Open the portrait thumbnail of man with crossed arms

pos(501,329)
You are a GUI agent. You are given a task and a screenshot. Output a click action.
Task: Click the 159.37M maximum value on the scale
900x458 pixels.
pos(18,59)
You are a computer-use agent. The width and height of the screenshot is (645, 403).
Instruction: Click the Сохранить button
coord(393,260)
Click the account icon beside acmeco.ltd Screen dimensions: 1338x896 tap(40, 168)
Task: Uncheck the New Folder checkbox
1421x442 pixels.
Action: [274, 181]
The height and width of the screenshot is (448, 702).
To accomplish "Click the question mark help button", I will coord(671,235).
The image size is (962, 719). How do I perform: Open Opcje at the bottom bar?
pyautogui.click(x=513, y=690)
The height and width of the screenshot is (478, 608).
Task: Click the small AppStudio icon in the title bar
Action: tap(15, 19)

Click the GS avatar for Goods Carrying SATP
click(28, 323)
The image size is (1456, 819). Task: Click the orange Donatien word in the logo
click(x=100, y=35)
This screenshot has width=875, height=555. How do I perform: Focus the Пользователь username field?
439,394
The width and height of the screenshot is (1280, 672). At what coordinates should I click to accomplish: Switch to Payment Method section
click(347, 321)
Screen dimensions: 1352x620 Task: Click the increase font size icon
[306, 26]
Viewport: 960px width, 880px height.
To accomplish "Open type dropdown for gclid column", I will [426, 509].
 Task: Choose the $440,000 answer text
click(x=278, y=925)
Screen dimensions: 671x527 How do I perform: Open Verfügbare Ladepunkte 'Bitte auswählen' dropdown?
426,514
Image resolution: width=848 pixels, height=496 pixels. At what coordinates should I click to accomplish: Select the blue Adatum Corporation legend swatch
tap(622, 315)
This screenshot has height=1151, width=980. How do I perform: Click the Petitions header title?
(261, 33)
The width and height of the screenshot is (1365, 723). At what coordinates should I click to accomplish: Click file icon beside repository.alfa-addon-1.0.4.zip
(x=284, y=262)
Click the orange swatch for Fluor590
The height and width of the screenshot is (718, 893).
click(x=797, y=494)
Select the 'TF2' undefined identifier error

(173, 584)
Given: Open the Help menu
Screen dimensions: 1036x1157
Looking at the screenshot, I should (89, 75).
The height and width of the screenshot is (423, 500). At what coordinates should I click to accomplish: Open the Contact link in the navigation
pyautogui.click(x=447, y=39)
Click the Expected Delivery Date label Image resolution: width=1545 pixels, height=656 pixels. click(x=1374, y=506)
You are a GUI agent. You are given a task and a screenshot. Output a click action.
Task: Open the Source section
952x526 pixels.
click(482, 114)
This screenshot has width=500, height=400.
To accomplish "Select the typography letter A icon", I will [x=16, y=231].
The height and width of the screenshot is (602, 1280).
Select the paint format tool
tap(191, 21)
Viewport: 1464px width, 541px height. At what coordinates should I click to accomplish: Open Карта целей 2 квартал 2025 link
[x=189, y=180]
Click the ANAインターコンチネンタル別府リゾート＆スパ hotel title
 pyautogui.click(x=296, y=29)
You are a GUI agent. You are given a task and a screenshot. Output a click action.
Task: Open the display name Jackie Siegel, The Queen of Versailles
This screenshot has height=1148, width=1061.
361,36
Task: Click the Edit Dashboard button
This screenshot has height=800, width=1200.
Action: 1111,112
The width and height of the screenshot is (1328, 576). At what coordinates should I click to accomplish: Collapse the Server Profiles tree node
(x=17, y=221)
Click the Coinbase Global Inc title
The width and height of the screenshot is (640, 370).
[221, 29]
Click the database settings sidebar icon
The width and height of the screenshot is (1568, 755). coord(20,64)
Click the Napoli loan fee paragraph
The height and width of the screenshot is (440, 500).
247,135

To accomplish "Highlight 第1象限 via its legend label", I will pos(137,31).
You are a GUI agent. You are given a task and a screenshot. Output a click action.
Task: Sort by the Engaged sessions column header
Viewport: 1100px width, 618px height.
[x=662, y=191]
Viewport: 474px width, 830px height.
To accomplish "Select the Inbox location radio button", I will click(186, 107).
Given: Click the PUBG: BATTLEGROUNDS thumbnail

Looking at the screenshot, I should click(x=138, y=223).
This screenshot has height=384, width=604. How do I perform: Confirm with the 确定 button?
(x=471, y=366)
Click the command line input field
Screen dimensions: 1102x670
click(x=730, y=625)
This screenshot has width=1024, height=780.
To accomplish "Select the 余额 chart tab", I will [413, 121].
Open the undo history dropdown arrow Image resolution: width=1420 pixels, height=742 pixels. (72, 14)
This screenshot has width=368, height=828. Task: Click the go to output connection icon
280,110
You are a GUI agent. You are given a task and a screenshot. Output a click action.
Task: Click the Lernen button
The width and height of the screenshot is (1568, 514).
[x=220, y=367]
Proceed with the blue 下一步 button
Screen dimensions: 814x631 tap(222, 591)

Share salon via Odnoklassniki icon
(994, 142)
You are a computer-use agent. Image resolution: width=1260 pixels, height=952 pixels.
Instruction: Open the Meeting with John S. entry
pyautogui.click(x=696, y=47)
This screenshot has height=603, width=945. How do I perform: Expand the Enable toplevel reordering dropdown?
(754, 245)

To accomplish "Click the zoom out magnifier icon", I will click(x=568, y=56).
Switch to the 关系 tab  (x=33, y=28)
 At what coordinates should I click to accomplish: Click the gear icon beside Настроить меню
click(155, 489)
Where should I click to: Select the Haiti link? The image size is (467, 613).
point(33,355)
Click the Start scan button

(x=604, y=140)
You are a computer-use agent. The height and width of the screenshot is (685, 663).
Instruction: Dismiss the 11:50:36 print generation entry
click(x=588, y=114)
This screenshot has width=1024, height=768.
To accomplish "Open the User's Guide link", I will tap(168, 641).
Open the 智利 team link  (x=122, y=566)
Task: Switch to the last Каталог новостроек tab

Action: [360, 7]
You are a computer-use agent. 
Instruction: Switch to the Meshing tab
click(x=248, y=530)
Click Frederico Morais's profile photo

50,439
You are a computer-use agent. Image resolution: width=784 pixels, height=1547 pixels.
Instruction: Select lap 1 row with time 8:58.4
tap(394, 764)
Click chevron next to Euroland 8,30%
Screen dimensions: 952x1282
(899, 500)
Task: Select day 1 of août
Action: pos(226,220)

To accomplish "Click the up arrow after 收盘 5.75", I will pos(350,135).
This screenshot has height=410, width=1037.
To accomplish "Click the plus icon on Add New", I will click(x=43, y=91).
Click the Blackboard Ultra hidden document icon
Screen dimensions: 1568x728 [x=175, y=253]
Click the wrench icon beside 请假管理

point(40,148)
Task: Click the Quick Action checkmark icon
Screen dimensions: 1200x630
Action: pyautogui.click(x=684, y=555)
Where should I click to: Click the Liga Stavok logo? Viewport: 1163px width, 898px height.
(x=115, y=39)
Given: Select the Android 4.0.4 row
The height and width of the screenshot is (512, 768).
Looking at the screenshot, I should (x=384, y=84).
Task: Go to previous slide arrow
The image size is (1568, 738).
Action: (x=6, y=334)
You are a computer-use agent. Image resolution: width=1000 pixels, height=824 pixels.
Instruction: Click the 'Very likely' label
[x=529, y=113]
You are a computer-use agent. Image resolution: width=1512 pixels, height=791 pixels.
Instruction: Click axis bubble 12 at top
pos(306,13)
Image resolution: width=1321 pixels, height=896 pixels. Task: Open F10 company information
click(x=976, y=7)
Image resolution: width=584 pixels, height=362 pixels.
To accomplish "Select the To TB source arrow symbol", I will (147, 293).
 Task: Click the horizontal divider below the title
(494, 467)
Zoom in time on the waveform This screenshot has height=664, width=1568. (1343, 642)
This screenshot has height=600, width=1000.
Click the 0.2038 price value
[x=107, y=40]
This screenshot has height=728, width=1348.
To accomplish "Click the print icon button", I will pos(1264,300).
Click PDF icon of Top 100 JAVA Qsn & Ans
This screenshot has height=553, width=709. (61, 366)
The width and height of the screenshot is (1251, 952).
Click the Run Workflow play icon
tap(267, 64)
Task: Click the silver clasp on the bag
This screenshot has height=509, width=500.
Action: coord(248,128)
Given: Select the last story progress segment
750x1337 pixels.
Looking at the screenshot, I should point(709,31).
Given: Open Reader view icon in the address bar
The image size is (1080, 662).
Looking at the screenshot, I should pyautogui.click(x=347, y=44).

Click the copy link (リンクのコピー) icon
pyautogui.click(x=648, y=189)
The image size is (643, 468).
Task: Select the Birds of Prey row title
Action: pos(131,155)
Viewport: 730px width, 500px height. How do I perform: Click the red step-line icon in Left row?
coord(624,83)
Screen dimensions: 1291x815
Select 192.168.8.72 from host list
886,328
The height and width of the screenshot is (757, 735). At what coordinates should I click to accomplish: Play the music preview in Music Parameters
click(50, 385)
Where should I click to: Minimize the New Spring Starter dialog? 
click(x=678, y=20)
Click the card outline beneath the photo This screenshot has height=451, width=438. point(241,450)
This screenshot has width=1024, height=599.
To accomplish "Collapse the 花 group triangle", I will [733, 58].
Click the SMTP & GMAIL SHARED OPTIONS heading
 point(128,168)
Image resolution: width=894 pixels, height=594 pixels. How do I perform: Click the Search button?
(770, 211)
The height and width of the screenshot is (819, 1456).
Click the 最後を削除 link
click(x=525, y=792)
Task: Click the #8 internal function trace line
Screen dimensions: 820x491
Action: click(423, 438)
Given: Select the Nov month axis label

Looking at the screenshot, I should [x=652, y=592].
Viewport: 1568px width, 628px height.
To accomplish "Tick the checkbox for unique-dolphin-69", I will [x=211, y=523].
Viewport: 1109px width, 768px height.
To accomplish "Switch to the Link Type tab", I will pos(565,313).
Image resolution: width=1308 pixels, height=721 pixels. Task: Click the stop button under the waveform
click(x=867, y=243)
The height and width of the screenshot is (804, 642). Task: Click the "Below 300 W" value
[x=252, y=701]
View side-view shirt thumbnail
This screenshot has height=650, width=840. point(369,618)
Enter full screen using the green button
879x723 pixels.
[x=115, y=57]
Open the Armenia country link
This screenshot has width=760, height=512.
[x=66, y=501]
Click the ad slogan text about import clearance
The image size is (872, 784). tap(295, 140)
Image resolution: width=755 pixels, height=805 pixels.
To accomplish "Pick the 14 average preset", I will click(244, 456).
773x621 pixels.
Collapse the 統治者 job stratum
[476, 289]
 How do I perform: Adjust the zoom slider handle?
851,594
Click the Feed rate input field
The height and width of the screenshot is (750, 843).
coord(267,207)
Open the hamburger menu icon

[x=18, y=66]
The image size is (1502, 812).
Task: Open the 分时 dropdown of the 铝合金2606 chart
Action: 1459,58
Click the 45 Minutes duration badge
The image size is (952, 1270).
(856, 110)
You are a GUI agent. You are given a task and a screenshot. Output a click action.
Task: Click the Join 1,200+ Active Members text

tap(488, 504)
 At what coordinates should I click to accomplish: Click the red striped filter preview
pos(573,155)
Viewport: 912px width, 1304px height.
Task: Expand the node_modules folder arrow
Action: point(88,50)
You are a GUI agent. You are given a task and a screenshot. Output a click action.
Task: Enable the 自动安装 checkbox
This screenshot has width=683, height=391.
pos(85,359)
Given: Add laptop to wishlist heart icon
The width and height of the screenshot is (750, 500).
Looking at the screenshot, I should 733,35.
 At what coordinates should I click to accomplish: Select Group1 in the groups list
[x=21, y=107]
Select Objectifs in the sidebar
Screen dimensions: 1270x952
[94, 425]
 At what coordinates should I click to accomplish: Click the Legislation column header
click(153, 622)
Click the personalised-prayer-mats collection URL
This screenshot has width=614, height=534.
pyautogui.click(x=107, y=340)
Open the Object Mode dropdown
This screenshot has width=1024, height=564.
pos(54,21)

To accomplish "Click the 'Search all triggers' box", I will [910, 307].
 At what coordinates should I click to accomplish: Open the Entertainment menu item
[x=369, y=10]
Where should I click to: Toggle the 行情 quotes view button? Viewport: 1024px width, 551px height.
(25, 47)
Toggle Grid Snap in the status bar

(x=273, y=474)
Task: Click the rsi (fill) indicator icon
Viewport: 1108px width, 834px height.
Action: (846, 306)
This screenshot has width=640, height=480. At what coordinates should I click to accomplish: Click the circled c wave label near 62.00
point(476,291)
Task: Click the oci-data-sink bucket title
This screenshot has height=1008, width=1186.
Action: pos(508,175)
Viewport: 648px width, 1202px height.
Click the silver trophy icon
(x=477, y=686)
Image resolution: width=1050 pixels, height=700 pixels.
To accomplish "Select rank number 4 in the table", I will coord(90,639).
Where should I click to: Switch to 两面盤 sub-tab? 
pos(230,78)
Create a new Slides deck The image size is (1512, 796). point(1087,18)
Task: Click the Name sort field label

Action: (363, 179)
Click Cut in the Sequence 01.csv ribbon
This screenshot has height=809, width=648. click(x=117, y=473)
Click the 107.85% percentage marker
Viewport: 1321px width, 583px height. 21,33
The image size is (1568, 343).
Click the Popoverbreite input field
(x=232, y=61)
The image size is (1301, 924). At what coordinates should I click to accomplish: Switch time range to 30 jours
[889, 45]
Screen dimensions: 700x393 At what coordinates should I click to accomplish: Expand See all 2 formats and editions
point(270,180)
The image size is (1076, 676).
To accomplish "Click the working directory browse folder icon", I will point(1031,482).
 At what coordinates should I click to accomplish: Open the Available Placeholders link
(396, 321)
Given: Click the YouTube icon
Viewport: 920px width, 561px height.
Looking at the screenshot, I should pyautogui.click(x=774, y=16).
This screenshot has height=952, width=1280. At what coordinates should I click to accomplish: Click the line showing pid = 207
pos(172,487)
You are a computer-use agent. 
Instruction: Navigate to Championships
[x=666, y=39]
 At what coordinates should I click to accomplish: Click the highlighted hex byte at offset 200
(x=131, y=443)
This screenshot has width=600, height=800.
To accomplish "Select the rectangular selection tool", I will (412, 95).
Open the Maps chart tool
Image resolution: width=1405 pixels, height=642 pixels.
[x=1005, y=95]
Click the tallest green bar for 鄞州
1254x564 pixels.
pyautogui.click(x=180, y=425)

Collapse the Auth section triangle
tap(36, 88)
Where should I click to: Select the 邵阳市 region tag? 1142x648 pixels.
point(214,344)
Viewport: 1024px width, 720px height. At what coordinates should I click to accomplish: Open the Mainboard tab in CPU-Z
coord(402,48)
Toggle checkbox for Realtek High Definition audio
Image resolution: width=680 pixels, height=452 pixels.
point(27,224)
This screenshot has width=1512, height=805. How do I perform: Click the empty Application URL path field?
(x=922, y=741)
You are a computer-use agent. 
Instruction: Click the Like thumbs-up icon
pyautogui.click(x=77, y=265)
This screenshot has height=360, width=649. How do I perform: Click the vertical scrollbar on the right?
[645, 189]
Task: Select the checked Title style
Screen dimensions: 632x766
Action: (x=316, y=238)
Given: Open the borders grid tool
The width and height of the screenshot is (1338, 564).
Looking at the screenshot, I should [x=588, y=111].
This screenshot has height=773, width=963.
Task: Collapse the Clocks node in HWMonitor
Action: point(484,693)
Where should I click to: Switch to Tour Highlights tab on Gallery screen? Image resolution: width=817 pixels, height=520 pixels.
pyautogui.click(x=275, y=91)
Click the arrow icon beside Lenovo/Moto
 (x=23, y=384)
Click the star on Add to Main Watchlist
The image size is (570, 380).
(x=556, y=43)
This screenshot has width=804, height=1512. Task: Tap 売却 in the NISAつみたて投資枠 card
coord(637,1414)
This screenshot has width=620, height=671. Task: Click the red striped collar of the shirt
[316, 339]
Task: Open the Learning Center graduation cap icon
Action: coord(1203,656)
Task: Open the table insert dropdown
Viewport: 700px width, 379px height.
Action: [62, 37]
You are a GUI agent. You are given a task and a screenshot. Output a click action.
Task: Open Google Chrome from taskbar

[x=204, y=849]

□ □ □ □ □ □ □

The required output is each line from the one with "Click the arrow icon beside Lenovo/Moto" through the end of the material above, repeated exactly with both ends included.

Click the arrow icon beside Lenovo/Moto
 (x=23, y=384)
Click the star on Add to Main Watchlist
The image size is (570, 380).
(x=556, y=43)
This screenshot has width=804, height=1512. Task: Tap 売却 in the NISAつみたて投資枠 card
coord(637,1414)
This screenshot has width=620, height=671. Task: Click the red striped collar of the shirt
[316, 339]
Task: Open the Learning Center graduation cap icon
Action: coord(1203,656)
Task: Open the table insert dropdown
Viewport: 700px width, 379px height.
Action: [62, 37]
You are a GUI agent. You are given a task and a screenshot. Output a click action.
Task: Open Google Chrome from taskbar

[x=204, y=849]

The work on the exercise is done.